From the records beneath, determine how many lines contain "under" and report only that figure.
:: TASK DATA
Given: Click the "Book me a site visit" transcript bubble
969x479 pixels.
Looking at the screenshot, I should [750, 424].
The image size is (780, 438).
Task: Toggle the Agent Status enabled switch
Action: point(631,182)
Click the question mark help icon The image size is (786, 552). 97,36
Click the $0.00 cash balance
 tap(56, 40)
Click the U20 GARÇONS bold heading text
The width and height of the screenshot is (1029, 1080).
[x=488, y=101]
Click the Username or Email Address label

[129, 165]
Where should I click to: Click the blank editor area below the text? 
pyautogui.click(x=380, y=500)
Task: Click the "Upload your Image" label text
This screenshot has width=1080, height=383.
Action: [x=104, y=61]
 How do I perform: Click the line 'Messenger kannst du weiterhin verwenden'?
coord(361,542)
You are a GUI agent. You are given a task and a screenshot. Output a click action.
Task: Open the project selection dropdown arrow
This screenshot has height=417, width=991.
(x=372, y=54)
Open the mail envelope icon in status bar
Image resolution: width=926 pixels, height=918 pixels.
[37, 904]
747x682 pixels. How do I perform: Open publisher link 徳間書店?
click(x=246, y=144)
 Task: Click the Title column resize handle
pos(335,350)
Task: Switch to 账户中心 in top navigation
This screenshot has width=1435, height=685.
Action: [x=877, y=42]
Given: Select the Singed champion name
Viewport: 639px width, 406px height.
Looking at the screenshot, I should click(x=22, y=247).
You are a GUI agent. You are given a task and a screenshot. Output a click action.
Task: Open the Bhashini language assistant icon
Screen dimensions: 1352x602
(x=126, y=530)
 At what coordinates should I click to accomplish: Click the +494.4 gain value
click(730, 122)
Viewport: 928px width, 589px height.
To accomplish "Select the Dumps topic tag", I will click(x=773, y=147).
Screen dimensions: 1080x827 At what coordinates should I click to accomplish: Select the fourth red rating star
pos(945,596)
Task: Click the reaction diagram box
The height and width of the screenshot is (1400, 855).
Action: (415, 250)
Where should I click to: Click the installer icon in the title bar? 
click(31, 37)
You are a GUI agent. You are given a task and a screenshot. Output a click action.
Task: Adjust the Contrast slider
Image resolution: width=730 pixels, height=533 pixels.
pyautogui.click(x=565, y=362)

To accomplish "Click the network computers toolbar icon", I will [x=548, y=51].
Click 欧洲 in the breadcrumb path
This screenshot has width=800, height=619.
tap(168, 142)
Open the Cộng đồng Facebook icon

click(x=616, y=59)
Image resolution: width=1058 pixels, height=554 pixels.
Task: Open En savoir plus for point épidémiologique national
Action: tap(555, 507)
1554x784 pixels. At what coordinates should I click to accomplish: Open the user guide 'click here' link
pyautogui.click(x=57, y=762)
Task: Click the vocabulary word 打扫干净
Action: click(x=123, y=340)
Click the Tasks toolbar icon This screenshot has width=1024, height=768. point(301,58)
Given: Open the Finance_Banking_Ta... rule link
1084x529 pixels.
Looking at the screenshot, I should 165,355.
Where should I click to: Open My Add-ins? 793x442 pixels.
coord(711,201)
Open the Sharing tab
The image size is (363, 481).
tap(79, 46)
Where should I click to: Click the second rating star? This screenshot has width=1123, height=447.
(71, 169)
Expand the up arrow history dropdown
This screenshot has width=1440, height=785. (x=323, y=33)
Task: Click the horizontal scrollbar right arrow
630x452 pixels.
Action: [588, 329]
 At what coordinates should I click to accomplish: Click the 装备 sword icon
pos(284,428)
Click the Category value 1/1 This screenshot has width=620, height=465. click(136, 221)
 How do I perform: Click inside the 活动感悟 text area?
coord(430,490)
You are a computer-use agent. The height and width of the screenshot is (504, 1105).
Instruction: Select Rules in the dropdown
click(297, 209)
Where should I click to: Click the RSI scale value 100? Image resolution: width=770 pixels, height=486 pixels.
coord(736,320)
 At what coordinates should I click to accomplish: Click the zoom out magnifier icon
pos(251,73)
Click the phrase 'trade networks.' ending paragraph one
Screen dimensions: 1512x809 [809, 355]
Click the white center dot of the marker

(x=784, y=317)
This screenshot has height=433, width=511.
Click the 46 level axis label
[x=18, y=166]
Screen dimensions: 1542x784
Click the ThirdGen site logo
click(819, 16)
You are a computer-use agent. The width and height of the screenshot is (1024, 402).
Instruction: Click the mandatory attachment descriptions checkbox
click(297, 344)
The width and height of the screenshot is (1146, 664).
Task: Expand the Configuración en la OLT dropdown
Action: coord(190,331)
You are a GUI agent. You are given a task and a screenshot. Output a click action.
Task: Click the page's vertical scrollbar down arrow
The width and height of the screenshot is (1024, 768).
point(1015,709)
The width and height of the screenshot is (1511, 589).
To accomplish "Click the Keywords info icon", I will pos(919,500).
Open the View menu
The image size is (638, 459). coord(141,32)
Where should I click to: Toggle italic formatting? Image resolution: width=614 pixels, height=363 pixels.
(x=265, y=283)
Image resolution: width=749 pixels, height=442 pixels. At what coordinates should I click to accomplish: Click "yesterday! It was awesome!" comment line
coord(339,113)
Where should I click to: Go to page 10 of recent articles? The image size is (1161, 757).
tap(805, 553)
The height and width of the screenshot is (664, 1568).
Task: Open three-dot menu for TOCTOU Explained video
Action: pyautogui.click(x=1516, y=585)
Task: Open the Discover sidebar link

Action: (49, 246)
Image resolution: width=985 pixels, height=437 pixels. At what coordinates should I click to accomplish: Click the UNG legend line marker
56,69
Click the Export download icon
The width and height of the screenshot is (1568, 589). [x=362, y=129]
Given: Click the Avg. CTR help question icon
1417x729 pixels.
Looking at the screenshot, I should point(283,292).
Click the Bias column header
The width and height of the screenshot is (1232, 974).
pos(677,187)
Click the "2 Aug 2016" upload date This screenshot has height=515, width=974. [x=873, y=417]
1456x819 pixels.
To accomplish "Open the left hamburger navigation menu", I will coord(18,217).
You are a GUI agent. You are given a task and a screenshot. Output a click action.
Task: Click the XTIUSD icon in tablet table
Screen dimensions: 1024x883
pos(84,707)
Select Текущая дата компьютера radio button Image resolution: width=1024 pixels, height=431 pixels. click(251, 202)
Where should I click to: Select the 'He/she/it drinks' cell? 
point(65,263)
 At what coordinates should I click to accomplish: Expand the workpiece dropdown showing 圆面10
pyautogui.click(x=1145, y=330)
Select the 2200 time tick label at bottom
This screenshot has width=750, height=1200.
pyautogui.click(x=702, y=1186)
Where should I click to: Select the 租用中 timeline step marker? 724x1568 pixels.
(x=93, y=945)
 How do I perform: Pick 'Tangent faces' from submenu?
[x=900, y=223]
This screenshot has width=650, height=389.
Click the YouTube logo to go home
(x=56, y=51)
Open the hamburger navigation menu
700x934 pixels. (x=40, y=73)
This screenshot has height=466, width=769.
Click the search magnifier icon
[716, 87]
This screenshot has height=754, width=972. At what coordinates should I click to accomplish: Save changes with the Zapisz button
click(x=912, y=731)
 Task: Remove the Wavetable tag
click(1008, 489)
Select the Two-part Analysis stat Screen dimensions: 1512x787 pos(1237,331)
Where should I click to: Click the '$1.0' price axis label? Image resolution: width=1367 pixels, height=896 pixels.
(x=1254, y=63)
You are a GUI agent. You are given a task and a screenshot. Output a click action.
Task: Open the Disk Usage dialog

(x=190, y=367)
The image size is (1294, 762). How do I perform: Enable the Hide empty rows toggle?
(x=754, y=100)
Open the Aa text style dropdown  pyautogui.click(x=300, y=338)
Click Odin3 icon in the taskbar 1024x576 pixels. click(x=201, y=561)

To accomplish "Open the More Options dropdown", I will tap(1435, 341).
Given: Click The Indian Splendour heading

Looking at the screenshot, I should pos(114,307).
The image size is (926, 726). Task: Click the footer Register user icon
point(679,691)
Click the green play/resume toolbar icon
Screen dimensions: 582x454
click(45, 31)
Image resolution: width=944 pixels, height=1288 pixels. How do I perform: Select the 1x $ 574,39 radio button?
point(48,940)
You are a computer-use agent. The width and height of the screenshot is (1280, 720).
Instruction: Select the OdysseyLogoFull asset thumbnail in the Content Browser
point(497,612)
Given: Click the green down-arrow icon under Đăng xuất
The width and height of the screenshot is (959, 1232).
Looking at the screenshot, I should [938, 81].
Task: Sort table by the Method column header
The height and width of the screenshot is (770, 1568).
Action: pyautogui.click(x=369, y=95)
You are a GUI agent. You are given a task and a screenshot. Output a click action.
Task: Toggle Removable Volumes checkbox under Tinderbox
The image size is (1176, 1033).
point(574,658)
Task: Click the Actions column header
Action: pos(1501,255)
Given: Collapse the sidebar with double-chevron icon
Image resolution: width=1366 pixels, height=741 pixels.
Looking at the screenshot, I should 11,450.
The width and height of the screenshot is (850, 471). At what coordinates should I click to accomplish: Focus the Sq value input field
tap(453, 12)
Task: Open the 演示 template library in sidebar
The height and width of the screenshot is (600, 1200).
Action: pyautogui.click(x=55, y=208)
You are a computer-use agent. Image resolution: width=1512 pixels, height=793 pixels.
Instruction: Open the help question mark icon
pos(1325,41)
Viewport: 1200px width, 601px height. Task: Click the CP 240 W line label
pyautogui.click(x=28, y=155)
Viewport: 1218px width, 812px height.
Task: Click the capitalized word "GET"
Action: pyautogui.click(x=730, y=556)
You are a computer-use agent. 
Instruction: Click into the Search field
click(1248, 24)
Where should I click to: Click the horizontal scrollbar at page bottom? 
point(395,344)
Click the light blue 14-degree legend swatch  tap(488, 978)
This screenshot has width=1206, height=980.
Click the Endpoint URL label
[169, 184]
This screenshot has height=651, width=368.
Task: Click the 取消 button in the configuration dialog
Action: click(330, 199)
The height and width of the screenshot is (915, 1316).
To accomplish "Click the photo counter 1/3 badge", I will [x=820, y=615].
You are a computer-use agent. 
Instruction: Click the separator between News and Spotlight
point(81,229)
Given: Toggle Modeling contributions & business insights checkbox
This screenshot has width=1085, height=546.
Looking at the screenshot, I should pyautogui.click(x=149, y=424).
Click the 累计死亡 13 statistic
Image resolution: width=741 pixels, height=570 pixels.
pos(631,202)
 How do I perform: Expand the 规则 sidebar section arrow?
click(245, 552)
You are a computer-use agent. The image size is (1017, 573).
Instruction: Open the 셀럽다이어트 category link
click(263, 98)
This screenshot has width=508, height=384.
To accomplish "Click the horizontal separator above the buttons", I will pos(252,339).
::::
### ANSWER BOX
2